• **本文抜粋**:
====

鐘が鳴るかや 撞木(しゅもく)が鳴るか 鐘と撞木の間が鳴る

51年前の慈恵医大で私の精神科講義の森田教授の第一声がこれであった。
あざやかに今日も私はその日の光景が目の前に彷彿としてくる。
私は一瞬面喰って一瞬茫然としたが、この最初の一言が私の一生を支配したようで、なんとも忘れられず、意味もよくわからないまま、私の内的生活を育んできたごとくである。
(形外先生言行録 御津磯夫 62ページより引用)

これは古歌で、森田先生は「鐘が鳴るかや 撞木がなるか 撞木が当れば鐘が鳴る」と作り変えておられる。
また森田先生は、ある時の懇話会で、座って話を始める前に、いきなりポン・ポンと拍手を打たれて、「いま鳴らした拍手の音は右か左かどちらの手からでたのか。
「鐘が鳴るかや 撞木が鳴るか 鐘と撞木の間が鳴る」という文句があるが、いってみればそれは不即不離なのだ。思想的にいえば中庸ということであろう。


音が鳴るということは双方がぶつかり合って鳴っている。
相互に影響を与えて「ゴーン」という音が鳴る。
今までそこにはなかった新しいものが生まれてきたのだ。
強くたたけば大きな音がする。小さくたたけば小さな音しかしない。

人間の行動や精神活動も同じである。

====

• **今回の課題**:
• a. 鐘と撞木についての文章のうち、「51年前の慈恵医大で私の精神科講義の森田教授の第一声がこれであった。」から「左かどちらの手からでたのか。」までの部分をそのまま書き写してください。
• b. 鐘と撞木についての文章を二文で要約してください。
この後の行は、本文とは別の出典から取られたものです。

• **提供データ**:

====

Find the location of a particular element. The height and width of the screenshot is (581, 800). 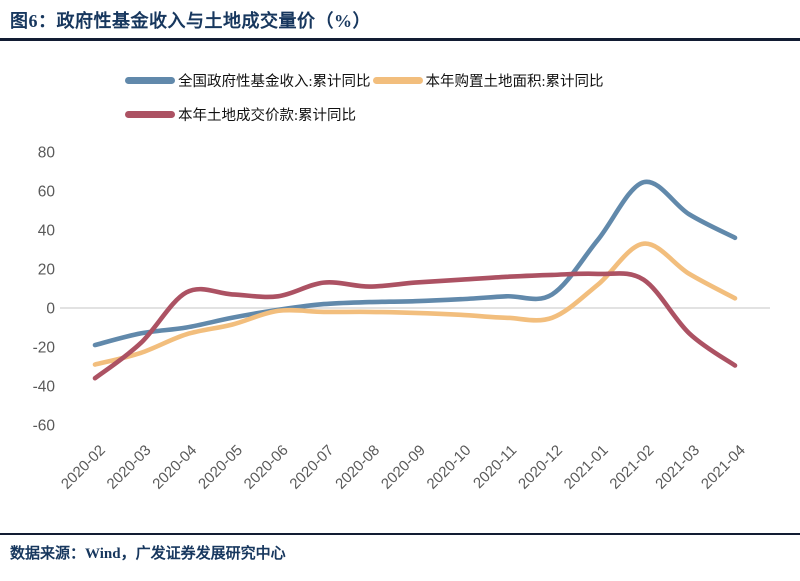

y-tick-label-3: 20 is located at coordinates (47, 270).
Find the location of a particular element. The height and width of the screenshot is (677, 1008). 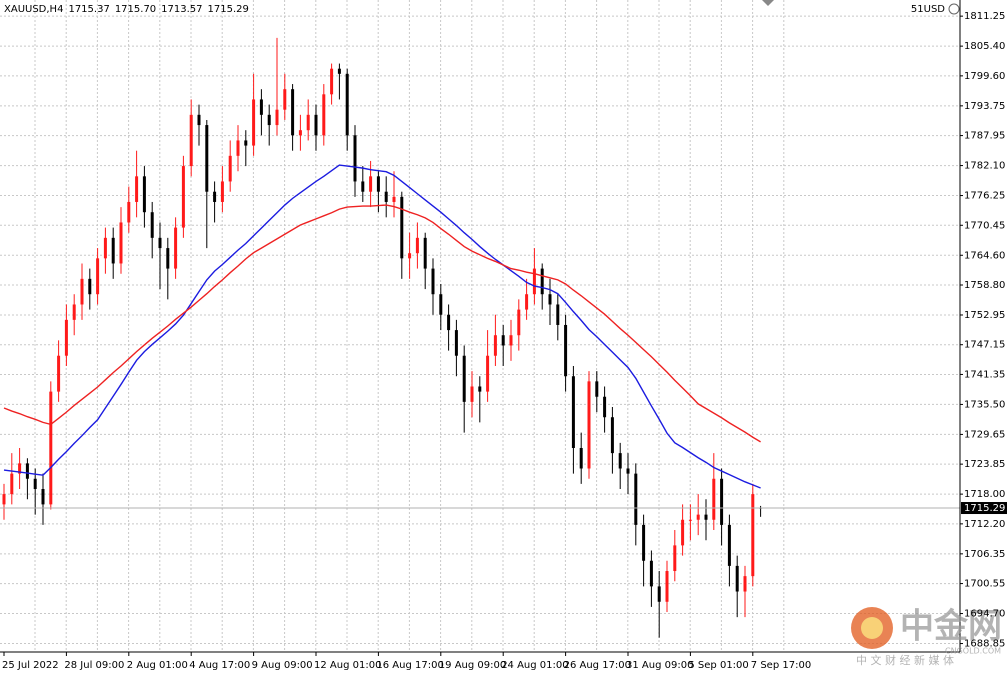

y-tick-label: 1787.95 is located at coordinates (984, 136).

====

• **解答**:
• a.
51年前の慈恵医大で私の精神科講義の森田教授の第一声がこれであった。
あざやかに今日も私はその日の光景が目の前に彷彿としてくる。
私は一瞬面喰って一瞬茫然としたが、この最初の一言が私の一生を支配したようで、なんとも忘れられず、意味もよくわからないまま、私の内的生活を育んできたごとくである。
(形外先生言行録 御津磯夫 62ページより引用)

これは古歌で、森田先生は「鐘が鳴るかや 撞木がなるか 撞木が当れば鐘が鳴る」と作り変えておられる。
また森田先生は、ある時の懇話会で、座って話を始める前に、いきなりポン・ポンと拍手を打たれて、「いま鳴らした拍手の音は右か左かどちらの手からでたのか。

• b. 「鐘が鳴るかや 撞木が鳴るか 鐘と撞木の間が鳴る」という古歌は森田教授の精神科講義の第一声であり、森田先生はそれを不即不離、思想的には中庸だと述べた。音は双方がぶつかり合い、相互に影響を与えて新しく生まれるものであり、人間の行動や精神活動も同じである。